Wednesday, November 22, 2023

Mary Ellen Neese's Civil War


Quilt signed Mary Ellen Neese (1838-1906), dated 1861
Collection: Kansas Museum of History
The donor thought it might have been made in Shawnee County, Kansas.

In looking through quilts dated in the Civil War years I remembered this one in the collection of the Kansas Museum of History. When we began the Kansas Quilt Project in 1985 we looked at it as an example of a Kansas-made quilt and we expected to find many more like it.

Signature and date in a red chain stitch

We were quite disappointed to find that Kansans were really not making quilts in the first years of the Territory and Statehood (1854-1870). They brought their bedding with them. A little genealogical research on Mary Ellen Neese in the 1980s found she did not arrive in Kansas until 1872. She probably made the Civil-War-era quilt in Ohio.

So much for quilts made on the frontier.
Mary Ellen Hullinger Neese was 22 in 1860, living with husband David Neese, a bricklayer in Champaign County, Ohio. They had a 4-month old baby Albert at the time. She apparently went by the name Ellen. The Civil War began a year later. 

In the fall of 1862 forty-five men in Mad River Township, including David Neese, were drafted in an early version of the conscription act. The township had not sent the required number of volunteers so some residents were forced to enlist. Ellen's worries during the war included several soldiers named Neese and Hullinger.

Fortunately David came home.

By the 1875 census the Neese family was in Kansas. Son Albert recalled they had emigrated west when he was 12 in 1872. Many Union veterans looked to Kansas with its available Homestead land as a place to start over. The family farmed in rural Monmouth Township in Shawnee County.

Kansas Museum of History. Albert is in the center left.

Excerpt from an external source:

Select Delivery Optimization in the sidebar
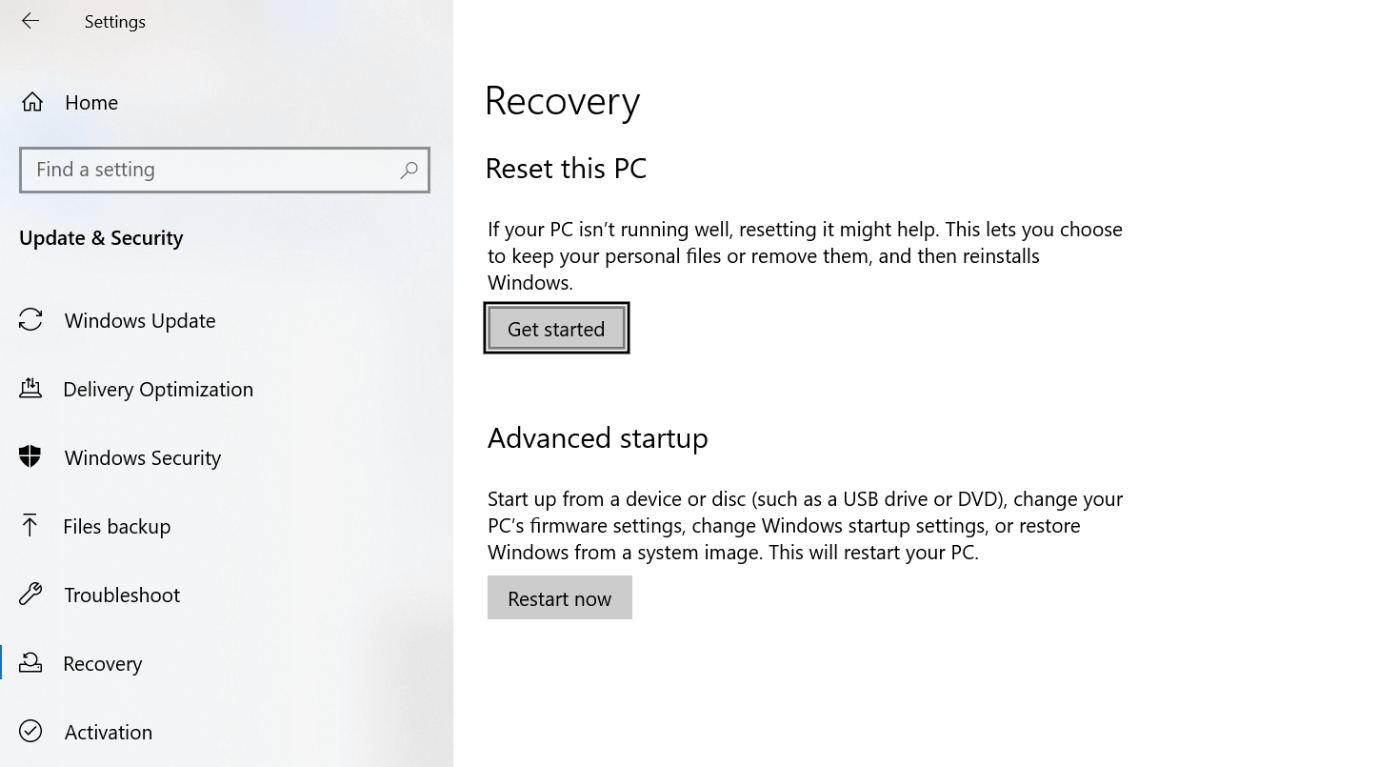 157,389
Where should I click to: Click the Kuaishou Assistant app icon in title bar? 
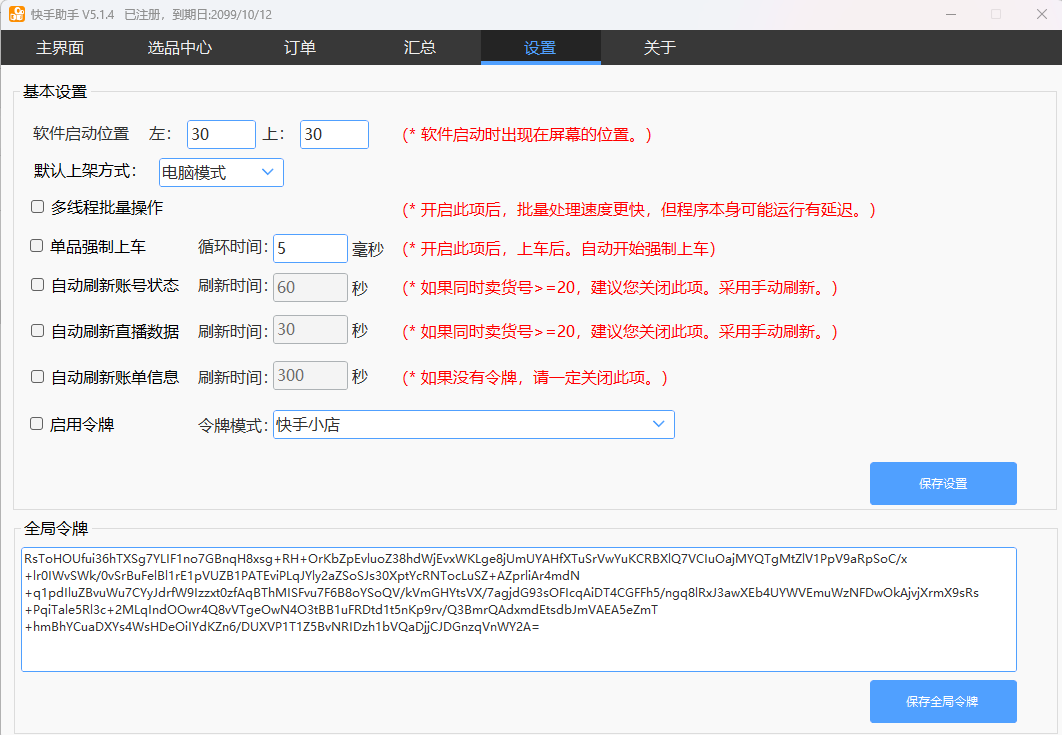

When Albert grew up he opened a store in Richland. He also went
into banking and land management. 

Albert and wife Ella had two daughters, the youngest Georgia born in 1898. Georgia became an actress in New York but when her father became ill during the Great Depression she returned to Kansas. After his death in 1938 she inherited his business interests in Richland. Ten years later President Harry Truman nominated her for Treasurer of the United States, the first woman to hold the office.

Kansas Museum of History
An autographed five dollar bill by the woman whose printed signatures
appeared on the paper money for several years.

Further Reading:

Read this PDF file of "Quilts on the Kansas Frontier" in the Kansas History Journal, Spring, 1990, in an issue devoted to the findings of the Kansas Quilt Project.


Betty said...

Love this! So interesting!

sue s said...

I'm a little surprised the granddaughter didn't know where her grandmother lived when the quilt was made since it was "passed down the line" to her. But maybe that wasn't as important to her as to historians!